To reduce the amount of data sent across the network, RemoteCache operations always return null values.

Procedure

  • Use the FORCE_RETURN_VALUE flag for invocations that need return values.
cache.put("aKey", "initialValue");
assert null == cache.put("aKey", "aValue");
assert "aValue".equals(cache.withFlags(Flag.FORCE_RETURN_VALUE).put("aKey",
   "newValue"));

3.13. Creating Caches on First Access

When Hot Rod Java clients attempt to access caches that do not exist, they return null for getCache("$cacheName") invocations.
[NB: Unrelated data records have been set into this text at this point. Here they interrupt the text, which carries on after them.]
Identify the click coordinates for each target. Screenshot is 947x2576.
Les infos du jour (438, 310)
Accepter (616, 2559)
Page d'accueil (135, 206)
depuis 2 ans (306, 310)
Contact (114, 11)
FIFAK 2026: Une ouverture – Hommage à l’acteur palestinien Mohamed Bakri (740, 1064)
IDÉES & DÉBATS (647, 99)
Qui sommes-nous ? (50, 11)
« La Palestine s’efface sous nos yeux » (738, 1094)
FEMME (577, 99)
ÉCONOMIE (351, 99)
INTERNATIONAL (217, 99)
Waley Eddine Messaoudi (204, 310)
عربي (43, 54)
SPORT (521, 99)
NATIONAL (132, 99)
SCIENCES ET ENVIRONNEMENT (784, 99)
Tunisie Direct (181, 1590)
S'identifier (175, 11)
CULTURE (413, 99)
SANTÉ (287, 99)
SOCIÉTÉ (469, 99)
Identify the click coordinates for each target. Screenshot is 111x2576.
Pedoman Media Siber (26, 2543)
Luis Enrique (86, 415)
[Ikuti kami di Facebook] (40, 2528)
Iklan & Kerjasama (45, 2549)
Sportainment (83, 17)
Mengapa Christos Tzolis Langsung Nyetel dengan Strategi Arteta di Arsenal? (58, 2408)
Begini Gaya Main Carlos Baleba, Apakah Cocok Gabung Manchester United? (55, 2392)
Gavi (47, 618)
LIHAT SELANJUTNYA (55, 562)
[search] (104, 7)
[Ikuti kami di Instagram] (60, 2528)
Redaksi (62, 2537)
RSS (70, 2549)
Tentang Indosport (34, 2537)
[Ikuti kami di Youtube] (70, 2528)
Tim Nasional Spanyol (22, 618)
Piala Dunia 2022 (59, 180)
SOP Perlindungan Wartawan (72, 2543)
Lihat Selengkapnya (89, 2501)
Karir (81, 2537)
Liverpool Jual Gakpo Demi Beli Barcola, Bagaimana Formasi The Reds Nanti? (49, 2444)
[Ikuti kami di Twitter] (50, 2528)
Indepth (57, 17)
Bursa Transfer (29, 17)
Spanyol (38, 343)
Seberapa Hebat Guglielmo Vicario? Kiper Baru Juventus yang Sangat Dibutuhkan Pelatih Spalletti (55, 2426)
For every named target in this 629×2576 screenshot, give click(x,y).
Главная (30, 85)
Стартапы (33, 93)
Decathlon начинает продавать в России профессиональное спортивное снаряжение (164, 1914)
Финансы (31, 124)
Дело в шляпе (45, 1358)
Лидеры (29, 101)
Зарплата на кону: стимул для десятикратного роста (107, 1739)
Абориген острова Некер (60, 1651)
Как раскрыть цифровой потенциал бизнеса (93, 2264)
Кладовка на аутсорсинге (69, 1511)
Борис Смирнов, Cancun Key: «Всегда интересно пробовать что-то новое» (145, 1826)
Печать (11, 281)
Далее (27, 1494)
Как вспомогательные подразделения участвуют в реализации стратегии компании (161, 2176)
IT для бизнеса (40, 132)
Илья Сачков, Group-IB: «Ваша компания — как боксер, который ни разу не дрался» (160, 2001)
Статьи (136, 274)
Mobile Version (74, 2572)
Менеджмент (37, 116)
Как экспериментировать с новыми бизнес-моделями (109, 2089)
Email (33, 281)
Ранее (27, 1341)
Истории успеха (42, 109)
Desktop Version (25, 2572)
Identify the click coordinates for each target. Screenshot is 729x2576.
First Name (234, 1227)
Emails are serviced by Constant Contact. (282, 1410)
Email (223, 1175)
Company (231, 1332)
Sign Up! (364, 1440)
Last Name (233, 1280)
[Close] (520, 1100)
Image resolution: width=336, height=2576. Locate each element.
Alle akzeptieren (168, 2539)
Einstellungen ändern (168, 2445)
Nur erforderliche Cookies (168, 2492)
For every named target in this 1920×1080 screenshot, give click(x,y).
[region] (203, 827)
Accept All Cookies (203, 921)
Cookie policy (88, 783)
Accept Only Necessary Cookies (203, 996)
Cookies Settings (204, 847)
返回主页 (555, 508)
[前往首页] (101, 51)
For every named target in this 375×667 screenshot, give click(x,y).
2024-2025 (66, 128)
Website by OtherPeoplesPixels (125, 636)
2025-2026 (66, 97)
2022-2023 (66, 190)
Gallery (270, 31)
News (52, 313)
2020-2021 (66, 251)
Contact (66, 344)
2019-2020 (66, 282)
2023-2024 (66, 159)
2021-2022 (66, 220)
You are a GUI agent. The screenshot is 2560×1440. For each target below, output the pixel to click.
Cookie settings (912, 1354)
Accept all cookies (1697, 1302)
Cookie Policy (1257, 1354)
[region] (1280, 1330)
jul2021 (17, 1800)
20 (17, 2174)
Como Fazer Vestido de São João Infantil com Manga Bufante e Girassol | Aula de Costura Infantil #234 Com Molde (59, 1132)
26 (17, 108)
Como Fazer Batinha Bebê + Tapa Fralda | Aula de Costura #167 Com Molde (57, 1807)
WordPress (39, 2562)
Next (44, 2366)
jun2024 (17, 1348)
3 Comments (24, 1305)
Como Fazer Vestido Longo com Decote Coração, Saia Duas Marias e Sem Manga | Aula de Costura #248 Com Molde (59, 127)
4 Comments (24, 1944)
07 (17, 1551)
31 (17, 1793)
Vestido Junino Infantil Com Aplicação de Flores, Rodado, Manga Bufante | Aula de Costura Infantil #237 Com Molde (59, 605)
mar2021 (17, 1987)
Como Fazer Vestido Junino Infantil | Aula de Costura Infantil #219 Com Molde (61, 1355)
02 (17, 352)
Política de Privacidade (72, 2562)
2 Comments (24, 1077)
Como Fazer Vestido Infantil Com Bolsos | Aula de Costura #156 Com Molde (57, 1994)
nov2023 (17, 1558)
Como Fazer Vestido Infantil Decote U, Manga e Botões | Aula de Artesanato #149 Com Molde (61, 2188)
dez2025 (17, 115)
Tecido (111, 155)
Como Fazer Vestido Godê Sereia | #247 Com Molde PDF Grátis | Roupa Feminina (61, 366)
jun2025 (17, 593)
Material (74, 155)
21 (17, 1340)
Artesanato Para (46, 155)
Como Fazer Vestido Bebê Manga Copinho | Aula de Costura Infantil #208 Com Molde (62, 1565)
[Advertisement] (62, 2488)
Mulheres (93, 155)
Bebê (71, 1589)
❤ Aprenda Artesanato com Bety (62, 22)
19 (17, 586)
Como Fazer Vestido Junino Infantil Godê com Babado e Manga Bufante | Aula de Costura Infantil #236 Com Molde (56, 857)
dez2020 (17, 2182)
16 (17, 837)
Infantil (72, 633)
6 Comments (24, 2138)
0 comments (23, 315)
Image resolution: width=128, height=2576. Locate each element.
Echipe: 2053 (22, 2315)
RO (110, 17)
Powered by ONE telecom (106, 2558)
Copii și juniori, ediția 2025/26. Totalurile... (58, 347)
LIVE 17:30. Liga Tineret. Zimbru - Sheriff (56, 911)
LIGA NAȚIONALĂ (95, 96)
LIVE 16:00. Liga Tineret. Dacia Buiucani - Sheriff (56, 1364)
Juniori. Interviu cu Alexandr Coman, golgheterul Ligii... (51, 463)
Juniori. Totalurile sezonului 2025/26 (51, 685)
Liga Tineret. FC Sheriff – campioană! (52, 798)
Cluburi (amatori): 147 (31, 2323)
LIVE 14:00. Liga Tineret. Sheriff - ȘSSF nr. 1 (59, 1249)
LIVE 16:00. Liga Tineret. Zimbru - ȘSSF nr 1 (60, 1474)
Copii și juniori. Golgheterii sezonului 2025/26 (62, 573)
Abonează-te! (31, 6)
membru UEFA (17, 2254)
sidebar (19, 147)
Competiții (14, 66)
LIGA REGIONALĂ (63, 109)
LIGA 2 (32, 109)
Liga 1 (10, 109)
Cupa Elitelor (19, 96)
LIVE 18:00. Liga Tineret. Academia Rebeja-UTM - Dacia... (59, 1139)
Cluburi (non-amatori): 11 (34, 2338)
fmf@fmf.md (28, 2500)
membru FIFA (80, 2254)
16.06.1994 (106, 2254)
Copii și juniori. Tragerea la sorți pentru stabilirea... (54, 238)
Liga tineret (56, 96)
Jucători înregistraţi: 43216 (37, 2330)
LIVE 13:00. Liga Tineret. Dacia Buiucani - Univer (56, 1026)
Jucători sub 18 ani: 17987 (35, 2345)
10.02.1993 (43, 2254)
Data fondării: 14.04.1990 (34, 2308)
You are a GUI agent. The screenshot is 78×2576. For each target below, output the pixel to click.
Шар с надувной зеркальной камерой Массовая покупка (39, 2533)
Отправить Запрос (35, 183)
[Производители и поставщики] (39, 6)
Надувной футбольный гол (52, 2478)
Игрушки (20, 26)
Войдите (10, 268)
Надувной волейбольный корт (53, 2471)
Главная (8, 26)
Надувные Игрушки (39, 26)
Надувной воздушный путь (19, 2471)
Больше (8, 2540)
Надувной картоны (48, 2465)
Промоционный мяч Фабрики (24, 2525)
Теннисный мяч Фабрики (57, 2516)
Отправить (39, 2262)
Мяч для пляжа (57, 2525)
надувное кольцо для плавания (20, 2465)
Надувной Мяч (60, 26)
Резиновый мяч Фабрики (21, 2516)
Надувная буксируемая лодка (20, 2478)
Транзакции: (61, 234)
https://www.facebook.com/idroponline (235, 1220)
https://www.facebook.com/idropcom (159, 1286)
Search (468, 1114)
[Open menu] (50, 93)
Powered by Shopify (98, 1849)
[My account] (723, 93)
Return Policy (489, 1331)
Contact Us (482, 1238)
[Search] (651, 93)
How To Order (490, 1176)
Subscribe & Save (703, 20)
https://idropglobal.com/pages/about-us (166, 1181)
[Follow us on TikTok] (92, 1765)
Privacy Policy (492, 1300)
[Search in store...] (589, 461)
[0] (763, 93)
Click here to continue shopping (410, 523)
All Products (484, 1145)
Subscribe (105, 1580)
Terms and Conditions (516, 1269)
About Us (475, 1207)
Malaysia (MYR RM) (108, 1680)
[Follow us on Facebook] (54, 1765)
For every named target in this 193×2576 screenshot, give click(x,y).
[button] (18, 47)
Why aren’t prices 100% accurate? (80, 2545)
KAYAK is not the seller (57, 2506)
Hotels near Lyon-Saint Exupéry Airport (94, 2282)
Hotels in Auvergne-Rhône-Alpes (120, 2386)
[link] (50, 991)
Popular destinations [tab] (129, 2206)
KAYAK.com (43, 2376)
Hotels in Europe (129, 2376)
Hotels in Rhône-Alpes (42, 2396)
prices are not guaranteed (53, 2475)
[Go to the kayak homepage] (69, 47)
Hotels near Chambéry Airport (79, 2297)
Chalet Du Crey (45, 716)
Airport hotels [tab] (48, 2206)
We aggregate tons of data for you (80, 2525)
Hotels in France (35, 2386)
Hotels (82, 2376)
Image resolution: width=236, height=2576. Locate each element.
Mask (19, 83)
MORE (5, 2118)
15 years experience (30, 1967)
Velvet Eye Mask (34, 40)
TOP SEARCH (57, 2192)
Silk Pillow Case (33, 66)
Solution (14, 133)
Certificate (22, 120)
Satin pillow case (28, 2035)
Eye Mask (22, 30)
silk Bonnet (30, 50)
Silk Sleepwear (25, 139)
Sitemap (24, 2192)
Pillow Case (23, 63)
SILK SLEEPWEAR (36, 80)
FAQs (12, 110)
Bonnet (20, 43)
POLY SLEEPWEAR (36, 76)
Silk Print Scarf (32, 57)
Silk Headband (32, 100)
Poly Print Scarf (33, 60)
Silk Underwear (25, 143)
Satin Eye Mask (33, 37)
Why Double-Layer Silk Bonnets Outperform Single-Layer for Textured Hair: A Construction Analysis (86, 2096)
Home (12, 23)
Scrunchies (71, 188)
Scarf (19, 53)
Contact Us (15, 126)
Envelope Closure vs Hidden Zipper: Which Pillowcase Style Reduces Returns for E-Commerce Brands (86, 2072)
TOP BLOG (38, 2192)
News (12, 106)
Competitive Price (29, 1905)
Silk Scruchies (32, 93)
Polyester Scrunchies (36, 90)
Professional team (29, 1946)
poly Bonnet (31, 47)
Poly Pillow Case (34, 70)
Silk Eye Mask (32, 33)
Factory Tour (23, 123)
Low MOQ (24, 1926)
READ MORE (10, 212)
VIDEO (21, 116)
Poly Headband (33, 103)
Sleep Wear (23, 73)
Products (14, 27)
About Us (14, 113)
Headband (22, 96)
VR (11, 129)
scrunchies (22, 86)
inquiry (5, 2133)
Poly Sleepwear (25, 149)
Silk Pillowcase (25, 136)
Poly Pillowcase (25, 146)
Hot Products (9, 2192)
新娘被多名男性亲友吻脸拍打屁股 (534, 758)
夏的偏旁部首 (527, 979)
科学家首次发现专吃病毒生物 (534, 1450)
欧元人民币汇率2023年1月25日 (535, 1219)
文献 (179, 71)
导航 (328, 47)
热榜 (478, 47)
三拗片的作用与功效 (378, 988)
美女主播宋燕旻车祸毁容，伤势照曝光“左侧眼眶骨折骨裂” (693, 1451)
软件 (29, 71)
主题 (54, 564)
You can change this default behavior so that clients automatically create caches on first access using caches configuration templates or Data Grid cache definitions in XML format.

Programmatic procedure

import org.infinispan.client.hotrod.configuration.ConfigurationBuilder;
import org.infinispan.client.hotrod.configuration.NearCacheMode;
...

ConfigurationBuilder builder = new ConfigurationBuilder();
builder
  .remoteCache("my-cache")
    .templateName("org.infinispan.DIST_SYNC") 1
  .remoteCache("another-cache")
    .configuration("<infinispan><cache-container><distributed-cache name=\"another-cache\"/></cache-container></infinispan>"); 2

1
Creates a cache named my-cache that uses the org.infinispan.DIST_SYNC template.
2
Creates a cache named another-cache that uses the specified XML definition.

Hot Rod client properties

infinispan.client.hotrod.cache.my-cache.template_name=org.infinispan.DIST_SYNC 1
infinispan.client.hotrod.cache.another-cache.configuration=<infinispan><cache-container><distributed-cache name=\"another-cache\"/></cache-container></infinispan> 2

1
Creates a cache named my-cache that uses the org.infinispan.DIST_SYNC template.
2
Creates a cache named another-cache that uses the specified XML definition.